Teks Dokumen:
☆ ☆ ☆ ☆
Syariah

Jangan Tertipu, Ini Beda Cryptocurrency Asli dan Cryptocurrency Palsu

Sen, 9 November 2020 | 15:00 WIB

Jangan Tertipu, Ini Beda Cryptocurrency Asli dan Cryptocurrency Palsu

Mata uang kripto yang sah dipergunakan sebagai harta adalah komoditas kripto yang bisa diperdagangkan secara bebas dan terbuka.

Beredarnya beberapa aplikasi yang menawarkan paket jual beli harta digital telah menarik perhatian banyak orang. Beberapa di antaranya mengatasnamakan harta poin, viewpoint, digital crypto, mata uang digital, dan sejenisnya. Padahal, semua pengatasnamaan ini sama sekali bertentangan dengan konsep dasar utama dari cryptocurrency (mata uang kripto; mata uang digital). Bolehlah kita sebut aset digital tersebut sebagai yang palsu/abal-abal.

 

Di sinilah menariknya kita untuk membahas mengenai perbedaan utama dari harta digital atau mata uang digital palsu dan cryptocurrency asli. Jika tidak dibahas, khawatir masyarakat dengan gampangnya ditipu oleh kalangan yang tak bertanggung jawab.

 

Harta Digital Dasar

Baik suatu harta merupakan harta riil maupun harta digital, maka tiap-tiap harta itu selalu memiliki 6 ciri utama, yaitu: 

  1. Memiliki nilai umum yang berlaku di pasaran (qimatu al-mitsli)
☆ ☆ ☆ ☆
[Data dari sebuah kumpulan data]
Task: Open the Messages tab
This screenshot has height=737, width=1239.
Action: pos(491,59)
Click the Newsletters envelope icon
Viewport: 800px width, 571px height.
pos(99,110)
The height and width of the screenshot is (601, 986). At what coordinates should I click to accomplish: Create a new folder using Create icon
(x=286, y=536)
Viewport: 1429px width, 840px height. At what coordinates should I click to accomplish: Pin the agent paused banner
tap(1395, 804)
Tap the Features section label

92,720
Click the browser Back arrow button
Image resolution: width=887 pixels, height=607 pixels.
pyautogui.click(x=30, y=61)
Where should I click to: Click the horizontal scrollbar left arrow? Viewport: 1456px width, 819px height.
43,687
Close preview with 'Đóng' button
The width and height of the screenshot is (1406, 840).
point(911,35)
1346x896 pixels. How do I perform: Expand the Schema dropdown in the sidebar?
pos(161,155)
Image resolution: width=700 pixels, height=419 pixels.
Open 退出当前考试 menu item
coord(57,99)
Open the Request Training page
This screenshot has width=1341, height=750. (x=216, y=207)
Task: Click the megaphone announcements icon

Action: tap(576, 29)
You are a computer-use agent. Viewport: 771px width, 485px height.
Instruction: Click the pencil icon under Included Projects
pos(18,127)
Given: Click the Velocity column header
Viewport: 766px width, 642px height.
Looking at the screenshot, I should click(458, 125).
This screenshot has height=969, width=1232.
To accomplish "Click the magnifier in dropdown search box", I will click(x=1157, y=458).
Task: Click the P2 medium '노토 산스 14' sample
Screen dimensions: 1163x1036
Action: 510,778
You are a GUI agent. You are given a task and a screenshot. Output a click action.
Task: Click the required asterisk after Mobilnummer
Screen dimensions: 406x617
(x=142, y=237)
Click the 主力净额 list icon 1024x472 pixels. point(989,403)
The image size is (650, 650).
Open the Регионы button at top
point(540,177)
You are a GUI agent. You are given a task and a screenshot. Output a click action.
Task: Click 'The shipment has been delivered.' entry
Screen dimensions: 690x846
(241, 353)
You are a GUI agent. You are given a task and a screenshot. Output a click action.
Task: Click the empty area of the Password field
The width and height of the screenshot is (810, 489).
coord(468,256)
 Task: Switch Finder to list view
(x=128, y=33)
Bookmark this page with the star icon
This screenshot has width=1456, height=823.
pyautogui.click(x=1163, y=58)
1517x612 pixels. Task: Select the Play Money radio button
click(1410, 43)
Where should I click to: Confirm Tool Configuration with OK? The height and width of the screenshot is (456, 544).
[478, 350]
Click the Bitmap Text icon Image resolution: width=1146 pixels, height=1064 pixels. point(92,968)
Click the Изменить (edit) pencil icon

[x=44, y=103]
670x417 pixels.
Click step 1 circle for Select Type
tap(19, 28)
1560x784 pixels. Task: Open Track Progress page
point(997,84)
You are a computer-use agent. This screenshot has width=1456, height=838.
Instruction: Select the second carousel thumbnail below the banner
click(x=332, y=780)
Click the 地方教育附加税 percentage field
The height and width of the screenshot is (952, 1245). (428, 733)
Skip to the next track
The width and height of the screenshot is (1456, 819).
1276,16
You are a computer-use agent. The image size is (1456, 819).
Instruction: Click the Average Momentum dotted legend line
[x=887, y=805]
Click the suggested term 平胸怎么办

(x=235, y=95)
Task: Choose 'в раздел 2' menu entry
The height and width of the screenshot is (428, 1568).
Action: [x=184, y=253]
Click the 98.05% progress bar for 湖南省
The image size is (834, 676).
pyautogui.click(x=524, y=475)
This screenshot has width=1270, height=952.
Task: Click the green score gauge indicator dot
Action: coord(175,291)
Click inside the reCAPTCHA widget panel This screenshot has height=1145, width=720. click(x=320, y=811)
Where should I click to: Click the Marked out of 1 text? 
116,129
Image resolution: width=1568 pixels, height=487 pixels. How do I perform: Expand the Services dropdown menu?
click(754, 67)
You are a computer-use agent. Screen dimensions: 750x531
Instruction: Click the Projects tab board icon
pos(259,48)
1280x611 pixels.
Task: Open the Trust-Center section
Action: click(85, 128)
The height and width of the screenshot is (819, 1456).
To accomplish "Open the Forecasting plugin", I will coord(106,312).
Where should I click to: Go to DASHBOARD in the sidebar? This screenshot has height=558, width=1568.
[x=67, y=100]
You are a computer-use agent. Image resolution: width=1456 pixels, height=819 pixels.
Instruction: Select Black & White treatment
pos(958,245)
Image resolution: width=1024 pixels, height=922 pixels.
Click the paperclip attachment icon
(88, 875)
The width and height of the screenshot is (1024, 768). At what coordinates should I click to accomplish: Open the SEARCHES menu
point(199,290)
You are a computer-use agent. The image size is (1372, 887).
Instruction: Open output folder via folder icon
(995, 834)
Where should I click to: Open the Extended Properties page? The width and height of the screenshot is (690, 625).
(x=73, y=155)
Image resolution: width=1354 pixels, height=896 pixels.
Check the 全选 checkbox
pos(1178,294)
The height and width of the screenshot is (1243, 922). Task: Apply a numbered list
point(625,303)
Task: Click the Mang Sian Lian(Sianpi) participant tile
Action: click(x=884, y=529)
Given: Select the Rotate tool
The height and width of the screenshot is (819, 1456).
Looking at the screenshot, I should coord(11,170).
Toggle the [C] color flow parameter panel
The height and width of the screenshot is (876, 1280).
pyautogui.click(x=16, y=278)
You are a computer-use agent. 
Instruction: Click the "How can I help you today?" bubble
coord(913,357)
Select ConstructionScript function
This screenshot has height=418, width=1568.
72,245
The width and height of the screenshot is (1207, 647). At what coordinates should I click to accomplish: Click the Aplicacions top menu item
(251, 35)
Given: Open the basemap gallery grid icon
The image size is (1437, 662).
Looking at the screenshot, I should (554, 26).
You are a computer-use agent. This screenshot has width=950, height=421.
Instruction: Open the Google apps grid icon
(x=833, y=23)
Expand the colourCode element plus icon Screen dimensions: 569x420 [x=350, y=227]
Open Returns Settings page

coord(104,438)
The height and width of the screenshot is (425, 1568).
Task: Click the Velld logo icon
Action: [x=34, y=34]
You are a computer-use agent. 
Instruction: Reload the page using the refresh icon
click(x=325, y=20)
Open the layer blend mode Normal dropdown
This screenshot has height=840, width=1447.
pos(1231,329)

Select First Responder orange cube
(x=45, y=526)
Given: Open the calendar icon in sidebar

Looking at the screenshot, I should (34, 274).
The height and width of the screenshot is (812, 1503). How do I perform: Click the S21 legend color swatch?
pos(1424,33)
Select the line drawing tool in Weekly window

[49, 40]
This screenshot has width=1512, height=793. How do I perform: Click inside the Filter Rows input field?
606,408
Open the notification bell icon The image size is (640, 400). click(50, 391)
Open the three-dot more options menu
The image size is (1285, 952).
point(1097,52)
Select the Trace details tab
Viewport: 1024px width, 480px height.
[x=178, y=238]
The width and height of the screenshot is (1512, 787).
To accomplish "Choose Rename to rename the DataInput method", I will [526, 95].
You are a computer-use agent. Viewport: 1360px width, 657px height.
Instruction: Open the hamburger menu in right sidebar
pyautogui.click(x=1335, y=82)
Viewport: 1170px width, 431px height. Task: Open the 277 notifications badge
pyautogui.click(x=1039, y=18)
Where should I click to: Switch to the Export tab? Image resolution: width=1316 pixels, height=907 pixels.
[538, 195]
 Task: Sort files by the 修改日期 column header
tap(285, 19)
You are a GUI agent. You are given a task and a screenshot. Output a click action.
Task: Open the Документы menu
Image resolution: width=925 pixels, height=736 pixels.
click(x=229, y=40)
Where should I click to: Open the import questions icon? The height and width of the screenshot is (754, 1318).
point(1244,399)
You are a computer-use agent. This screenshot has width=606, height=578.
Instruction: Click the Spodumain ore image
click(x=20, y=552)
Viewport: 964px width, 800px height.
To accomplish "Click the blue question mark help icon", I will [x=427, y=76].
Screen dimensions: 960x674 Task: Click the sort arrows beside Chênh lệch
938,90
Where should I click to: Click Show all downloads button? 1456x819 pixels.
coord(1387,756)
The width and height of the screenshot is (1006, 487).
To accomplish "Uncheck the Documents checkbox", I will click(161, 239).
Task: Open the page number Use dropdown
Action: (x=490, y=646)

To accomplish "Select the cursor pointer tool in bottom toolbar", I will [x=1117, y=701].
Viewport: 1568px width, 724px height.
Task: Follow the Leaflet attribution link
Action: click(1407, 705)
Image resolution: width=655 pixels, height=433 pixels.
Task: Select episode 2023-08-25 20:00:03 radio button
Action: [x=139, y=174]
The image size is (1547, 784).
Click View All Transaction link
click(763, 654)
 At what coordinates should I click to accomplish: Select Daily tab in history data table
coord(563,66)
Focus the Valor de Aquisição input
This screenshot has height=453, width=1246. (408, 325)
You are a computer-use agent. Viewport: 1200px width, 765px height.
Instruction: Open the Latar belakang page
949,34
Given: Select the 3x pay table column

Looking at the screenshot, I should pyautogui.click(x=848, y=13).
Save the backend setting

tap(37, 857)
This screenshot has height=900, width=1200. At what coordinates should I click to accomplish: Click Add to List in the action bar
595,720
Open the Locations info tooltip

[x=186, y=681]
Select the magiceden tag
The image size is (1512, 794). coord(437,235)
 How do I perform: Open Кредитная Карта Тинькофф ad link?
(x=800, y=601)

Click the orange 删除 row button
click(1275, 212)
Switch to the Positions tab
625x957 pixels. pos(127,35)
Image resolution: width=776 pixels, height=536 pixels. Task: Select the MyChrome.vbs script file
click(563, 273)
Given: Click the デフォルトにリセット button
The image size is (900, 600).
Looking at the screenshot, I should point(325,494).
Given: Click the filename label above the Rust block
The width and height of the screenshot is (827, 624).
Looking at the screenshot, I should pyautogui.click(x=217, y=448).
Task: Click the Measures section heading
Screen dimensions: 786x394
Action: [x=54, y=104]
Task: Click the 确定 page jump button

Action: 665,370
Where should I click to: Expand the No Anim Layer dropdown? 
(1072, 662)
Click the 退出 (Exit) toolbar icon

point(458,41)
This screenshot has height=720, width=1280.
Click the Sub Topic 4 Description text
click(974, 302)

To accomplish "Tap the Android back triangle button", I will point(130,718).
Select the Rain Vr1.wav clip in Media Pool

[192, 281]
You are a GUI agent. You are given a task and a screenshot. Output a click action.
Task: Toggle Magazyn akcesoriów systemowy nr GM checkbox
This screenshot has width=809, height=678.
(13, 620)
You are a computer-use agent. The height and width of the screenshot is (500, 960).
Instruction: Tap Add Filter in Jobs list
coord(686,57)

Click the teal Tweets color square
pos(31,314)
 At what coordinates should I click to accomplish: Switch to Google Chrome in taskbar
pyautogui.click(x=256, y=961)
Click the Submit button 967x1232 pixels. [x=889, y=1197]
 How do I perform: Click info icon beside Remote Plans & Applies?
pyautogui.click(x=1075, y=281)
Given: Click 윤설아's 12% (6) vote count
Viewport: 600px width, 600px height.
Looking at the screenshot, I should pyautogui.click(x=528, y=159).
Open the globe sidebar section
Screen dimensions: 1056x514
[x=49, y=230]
☆ ☆ ☆ ☆
Soal Singkat A:
Apakah pernyataan berikut sesuai dengan artikel tentang cryptocurrency? Jawab ya atau tidak untuk masing-masing, lalu kutip kata-kata penentunya dari teks persis seperti aslinya.
(i) Mata uang kripto yang sah sebagai harta adalah komoditas yang bisa diperdagangkan secara bebas dan terbuka.
(ii) Setiap harta, baik riil maupun digital, selalu memiliki 8 ciri utama.
(iii) Sebagian aplikasi memakai nama "mata uang digital" untuk paket yang ditawarkannya.
Soal Singkat B: Tulis ulang bagian artikel tentang cryptocurrency, dimulai dari "Mata uang kripto yang" dan diakhiri dengan "tak bertanggung jawab.", lalu tukar "masyarakat" dengan "warga".
Pakai hanya teks artikel tentang cryptocurrency.

Jawaban Lengkap A:
(i) Ya: "Mata uang kripto yang sah dipergunakan sebagai harta adalah komoditas kripto yang bisa diperdagangkan secara bebas dan terbuka."
(ii) Tidak: "tiap-tiap harta itu selalu memiliki 6 ciri utama"
(iii) Ya: "Beberapa di antaranya mengatasnamakan harta poin, viewpoint, digital crypto, mata uang digital, dan sejenisnya."

Jawaban Lengkap B:
Mata uang kripto yang sah dipergunakan sebagai harta adalah komoditas kripto yang bisa diperdagangkan secara bebas dan terbuka.

Beredarnya beberapa aplikasi yang menawarkan paket jual beli harta digital telah menarik perhatian banyak orang. Beberapa di antaranya mengatasnamakan harta poin, viewpoint, digital crypto, mata uang digital, dan sejenisnya. Padahal, semua pengatasnamaan ini sama sekali bertentangan dengan konsep dasar utama dari cryptocurrency (mata uang kripto; mata uang digital). Bolehlah kita sebut aset digital tersebut sebagai yang palsu/abal-abal.

 

Di sinilah menariknya kita untuk membahas mengenai perbedaan utama dari harta digital atau mata uang digital palsu dan cryptocurrency asli. Jika tidak dibahas, khawatir warga dengan gampangnya ditipu oleh kalangan yang tak bertanggung jawab.